▸ Text section
— BEGIN —
Mrs. Johane Tremblay (Director, Legal Affairs Branch, Office of the Commissioner of Official Languages):
    The investigation isn't complete, and the usual practice of the Office of the Commissioner is that we wait until the end of the investigation to see whether the government implements the recommendations. If it appears that is not the case, we consider the possibility of intervening in the proceeding instituted by the complainant.
    Since the Commissioner of Official Languages was appointed, we have filed an application for leave to intervene before the Supreme Court to support the SANB and Ms. Paulin in the proceeding against the RCMP, which has been appealed. We are also the appellant party in the CALDECH affair.
Mr. Yvon Godin:
    I understand that, but the fact remains that the Court Challenges Program paid those expenses and that the government has terminated it, thus leaving the communities to their own devices. The Court Challenges Program was the ultimate tool of the communities. Gains have been made, but that is due neither to the Liberals nor to the Conservatives. As for the NDP, we weren't there. Whatever the case may be, the tool was taken away from the communities.
    If you tell me that you are conducting your investigation and that, at the end of that investigation, you are going to make a decision, I can wait. In the meantime, the community is holding its breath. Lawyers like, for example, Michel Doucet, of the University of Moncton, have done volunteer work for the communities. However, the Conservative government told us that other lawyers made a lot of money with this program. If someone is making money, it's the regiment of lawyers who represent the governments and challenge decisions that favour the minorities. It is the government that mobilizes a lot of lawyers, challenges decisions when we win a case before the courts and takes those cases to the Court of Appeal and to the Supreme Court.
    As Parliament's official languages watchdog, under the act, you at least have the money from the budgets that our committee has approved. I don't want to attack you on that this morning. The reports are good, but they really reflect the situation. The newspapers report that 50% of federal government positions are still unilingual English. These people can no longer blame the previous government; they've been in power for a year and a half. They appoint ombudsmen who don't speak French. No deputy minister speaks only French. That's what enables us to assess the government's will. It is headed in a very wrong direction.
— END —
▸ Stored records
— BEGIN —
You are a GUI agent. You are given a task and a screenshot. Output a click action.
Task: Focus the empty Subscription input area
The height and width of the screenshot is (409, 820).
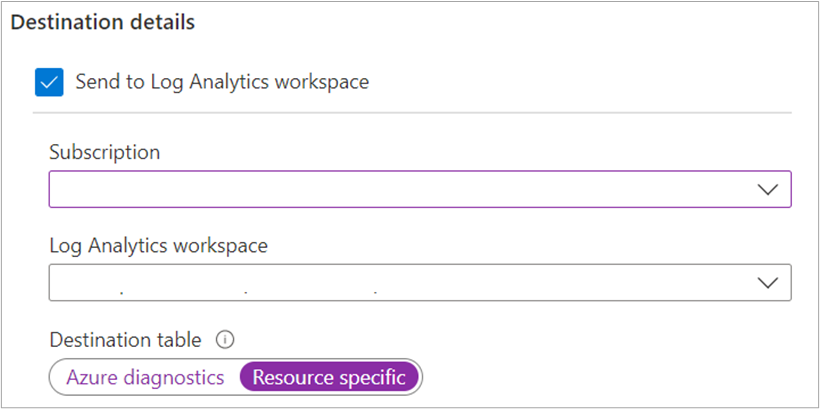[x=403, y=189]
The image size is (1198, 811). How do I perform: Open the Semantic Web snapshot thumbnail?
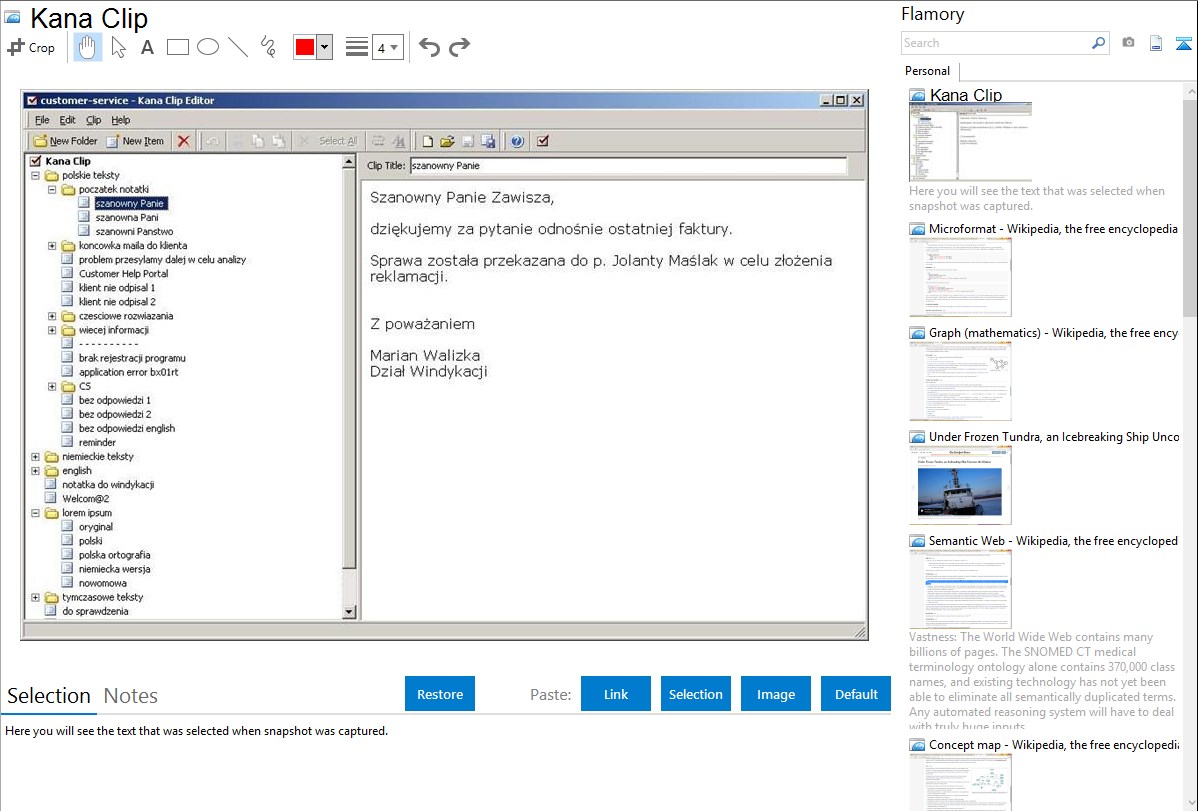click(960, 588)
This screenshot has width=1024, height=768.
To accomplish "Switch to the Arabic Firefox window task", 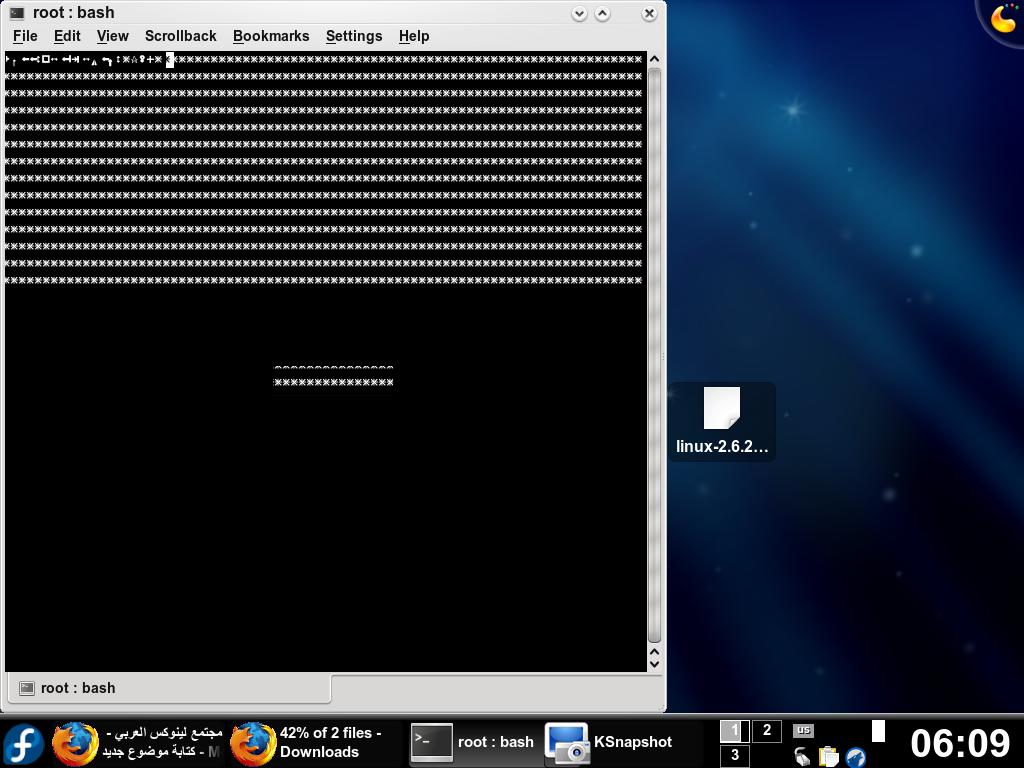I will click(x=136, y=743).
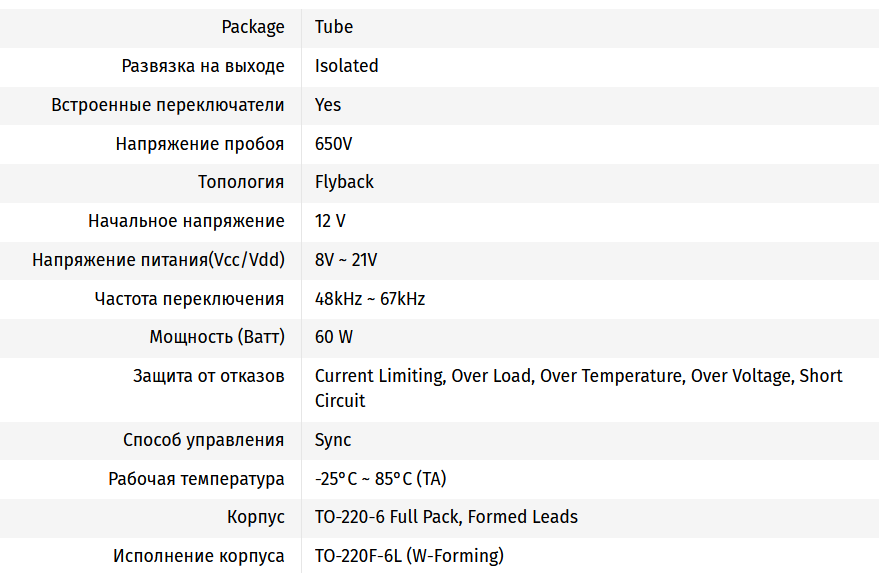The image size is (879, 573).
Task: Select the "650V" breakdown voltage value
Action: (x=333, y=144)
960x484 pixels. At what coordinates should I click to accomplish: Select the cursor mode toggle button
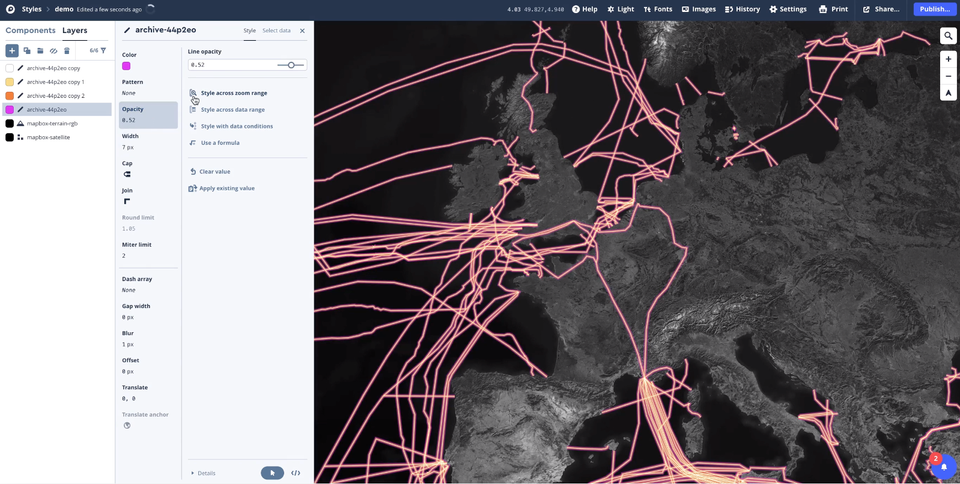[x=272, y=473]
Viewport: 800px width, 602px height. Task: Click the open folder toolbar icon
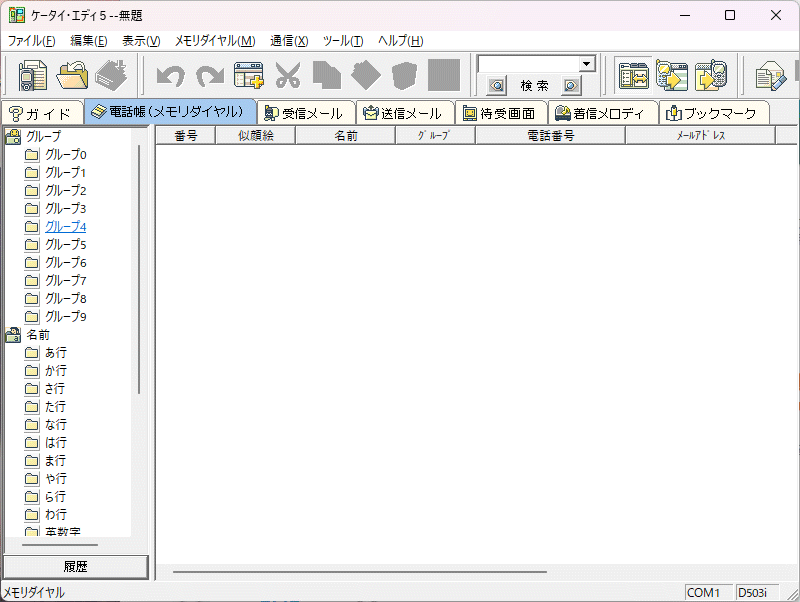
— END —
▸ Task
Answer these questions about the official languages committee exchange:
1. What does the Office of the Commissioner usually wait for before it considers intervening in a complainant's proceeding?
2. Who from the University of Moncton does Mr. Godin name as having done volunteer work for the communities?
3. According to the newspapers Mr. Godin cites, what share of federal government positions are still unilingual English?

▸ Output for this exercise
1. The end of the investigation, to see whether the government implements the recommendations.
2. Michel Doucet.
3. 50%.